__Exercise brief__. Only the lines from the one that contains "Where should I click to: Click the Digital" through the final line of the entries should be repeated, exactly as written.

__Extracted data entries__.
Start of Block

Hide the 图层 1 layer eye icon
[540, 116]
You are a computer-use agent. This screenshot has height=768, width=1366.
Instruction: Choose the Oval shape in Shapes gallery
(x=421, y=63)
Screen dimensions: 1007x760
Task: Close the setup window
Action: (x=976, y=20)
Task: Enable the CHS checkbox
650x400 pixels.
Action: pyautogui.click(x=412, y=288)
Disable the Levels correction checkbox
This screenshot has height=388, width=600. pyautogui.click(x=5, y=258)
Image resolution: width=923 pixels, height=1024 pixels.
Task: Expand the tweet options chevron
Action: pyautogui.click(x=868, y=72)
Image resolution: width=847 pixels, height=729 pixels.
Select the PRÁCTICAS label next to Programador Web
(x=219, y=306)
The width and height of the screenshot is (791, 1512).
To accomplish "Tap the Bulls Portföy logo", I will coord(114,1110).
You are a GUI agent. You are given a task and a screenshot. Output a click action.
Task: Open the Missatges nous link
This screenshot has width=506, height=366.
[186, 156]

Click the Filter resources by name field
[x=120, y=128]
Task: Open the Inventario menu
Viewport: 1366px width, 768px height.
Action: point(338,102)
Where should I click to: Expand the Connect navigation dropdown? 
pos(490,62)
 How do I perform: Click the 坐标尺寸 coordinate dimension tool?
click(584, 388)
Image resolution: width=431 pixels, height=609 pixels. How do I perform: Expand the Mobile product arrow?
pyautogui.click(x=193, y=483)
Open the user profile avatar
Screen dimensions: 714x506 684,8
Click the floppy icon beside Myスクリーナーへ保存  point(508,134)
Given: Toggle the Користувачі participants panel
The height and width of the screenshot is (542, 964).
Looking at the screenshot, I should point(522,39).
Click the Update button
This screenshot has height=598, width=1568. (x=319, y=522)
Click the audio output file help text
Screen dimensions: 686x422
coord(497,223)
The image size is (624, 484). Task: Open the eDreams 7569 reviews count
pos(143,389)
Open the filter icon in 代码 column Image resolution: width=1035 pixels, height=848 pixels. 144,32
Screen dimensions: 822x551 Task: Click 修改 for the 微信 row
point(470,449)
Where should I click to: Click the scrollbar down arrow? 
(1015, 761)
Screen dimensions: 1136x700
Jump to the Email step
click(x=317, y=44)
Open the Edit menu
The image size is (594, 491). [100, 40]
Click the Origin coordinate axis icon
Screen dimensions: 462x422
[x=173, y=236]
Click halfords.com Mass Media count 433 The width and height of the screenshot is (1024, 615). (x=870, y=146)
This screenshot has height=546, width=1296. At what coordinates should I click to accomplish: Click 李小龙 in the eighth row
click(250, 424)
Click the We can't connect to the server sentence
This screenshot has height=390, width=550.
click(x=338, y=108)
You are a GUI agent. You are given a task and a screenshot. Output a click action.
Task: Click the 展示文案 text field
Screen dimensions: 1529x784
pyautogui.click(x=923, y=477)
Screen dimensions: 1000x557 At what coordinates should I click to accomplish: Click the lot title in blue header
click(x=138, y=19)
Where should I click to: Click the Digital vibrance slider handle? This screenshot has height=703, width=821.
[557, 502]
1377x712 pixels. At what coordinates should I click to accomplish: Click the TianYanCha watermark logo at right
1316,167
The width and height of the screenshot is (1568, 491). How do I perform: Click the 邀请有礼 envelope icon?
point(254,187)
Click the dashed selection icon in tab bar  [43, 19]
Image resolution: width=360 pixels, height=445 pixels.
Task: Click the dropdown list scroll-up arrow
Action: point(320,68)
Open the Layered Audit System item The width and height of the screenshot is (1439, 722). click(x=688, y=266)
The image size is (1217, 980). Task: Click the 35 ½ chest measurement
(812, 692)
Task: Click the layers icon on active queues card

End of Block

__Written response__.
Where should I click to: Click the Digital vibrance slider handle? This screenshot has height=703, width=821.
[557, 502]
1377x712 pixels. At what coordinates should I click to accomplish: Click the TianYanCha watermark logo at right
1316,167
The width and height of the screenshot is (1568, 491). How do I perform: Click the 邀请有礼 envelope icon?
point(254,187)
Click the dashed selection icon in tab bar  [43, 19]
Image resolution: width=360 pixels, height=445 pixels.
Task: Click the dropdown list scroll-up arrow
Action: point(320,68)
Open the Layered Audit System item The width and height of the screenshot is (1439, 722). click(x=688, y=266)
The image size is (1217, 980). Task: Click the 35 ½ chest measurement
(812, 692)
Task: Click the layers icon on active queues card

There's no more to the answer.